Another option that the IFS considered was targeting the allowance at married couples with dependant children or those receiving carer's allowance. The estimated cost of that was £1.5 billion. The final and cheapest option was that it would be given only to married couples with children under the age of six, which would cost £900 million. The various options illustrate the complexity of the policy and the questions that arise from it—whether it should apply to everyone or only to the groups that I outlined.
As the hon. Member for Gainsborough pointed out, whatever system is chosen, there are winners and losers. If we believe, as the hon. Member for Peterborough clearly does, that keeping people married is so important that everyone should get the allowance, the price tag is totally unaffordable, but doing anything less would undermine the main argument put forward.
It is worth recognising what that would translate into in cash terms. If it applied to the full personal allowance, the amount provided as an incentive to remain married would be quite meagre, at about £20 a week, which I am not sure is a great incentive. The rationale is that it needs to be fair and large enough to make a difference, but I do not think that a couple whose marriage is breaking down would stay together for an additional £20 a week. Whatever figure we come up with, I doubt whether it would actually make a real difference in determining not only whether a couple gets married in the first place, but whether they will separate after a period of marriage. When it comes to enabling families to stay together as a unit, clearly the important point is poverty. That pledge was made before the general election by the previous Prime Minister. I think that everyone, even those influenced by the darker forces on the traditional wing of the Conservative party, agrees that the modern family takes many forms.
My hon. Friend is young and has not been around for a enormously long time. When Mrs P and I were married in June 1976, virtually everyone got married just after the beginning of the financial year, which was a nonsensical system, with churches doubling the cost of altar servers. I assure him that one of the disadvantages of the married couple’s allowance was the great logjam of spring weddings. Despite that, Mrs P and I are still together.
I appreciate that we are treading on you patience, Mr Deputy Speaker, but I should note that it was probably a fear of Father Padraig that kept Mrs P and I together for the first three decades, rather than any small financial advantage.
I understand why my hon. Friend and Mrs P have stayed together. Although the allowance might be an incentive to get married, the important point is that it does nothing to ensure that people will stay together for longer than the tax year. As has been mentioned, what is proposed would be very unfair. What happens if someone loses a spouse though no fault of their own, for example as a result of a tragic accident? Why should someone who finds themselves suddenly bereaved through no fault of their own after an accidental death, possibly with young children, be penalised by the tax system? It would be very difficult to introduce flexibility into this system to take account of that, and if we compare that with the tax credit system we will see that the important point is to support families and their children.
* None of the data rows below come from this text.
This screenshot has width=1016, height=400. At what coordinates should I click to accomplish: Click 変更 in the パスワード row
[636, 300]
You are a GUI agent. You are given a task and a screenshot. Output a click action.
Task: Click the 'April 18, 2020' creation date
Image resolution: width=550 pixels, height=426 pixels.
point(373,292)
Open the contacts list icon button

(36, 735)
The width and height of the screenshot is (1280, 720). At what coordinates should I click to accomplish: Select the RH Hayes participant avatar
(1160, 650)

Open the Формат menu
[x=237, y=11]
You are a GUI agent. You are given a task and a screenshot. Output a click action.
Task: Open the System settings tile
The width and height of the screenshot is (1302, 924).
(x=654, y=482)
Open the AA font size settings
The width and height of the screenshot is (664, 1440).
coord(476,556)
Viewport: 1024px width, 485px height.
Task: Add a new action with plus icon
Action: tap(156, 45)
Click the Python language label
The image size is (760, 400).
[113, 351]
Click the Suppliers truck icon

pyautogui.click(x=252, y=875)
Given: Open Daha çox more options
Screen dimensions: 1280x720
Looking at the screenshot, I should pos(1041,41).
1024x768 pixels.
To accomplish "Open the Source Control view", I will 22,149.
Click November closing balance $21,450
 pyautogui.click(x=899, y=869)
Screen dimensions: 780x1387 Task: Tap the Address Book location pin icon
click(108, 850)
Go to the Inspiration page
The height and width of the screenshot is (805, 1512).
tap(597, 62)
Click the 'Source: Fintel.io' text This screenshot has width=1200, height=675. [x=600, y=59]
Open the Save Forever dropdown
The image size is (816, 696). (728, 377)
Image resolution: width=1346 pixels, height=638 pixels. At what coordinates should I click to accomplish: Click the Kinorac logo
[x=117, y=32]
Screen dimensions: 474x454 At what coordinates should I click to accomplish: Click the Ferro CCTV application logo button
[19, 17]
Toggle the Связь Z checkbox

I will turn to some of the statistics on marriage that the Conservative party is putting forward. The hon. Members for Gainsborough and for Mole Valley (Sir Paul Beresford) are not known as great state interventionists, but by arguing that the tax system should be used to encourage people to marry, they are suggesting that the state should determine a certain model of behaviour. I find that very strange coming from Conservatives who deplore the nanny state and argue that the state should not interfere in people’s lives. There is an inconsistency there that needs to be answered.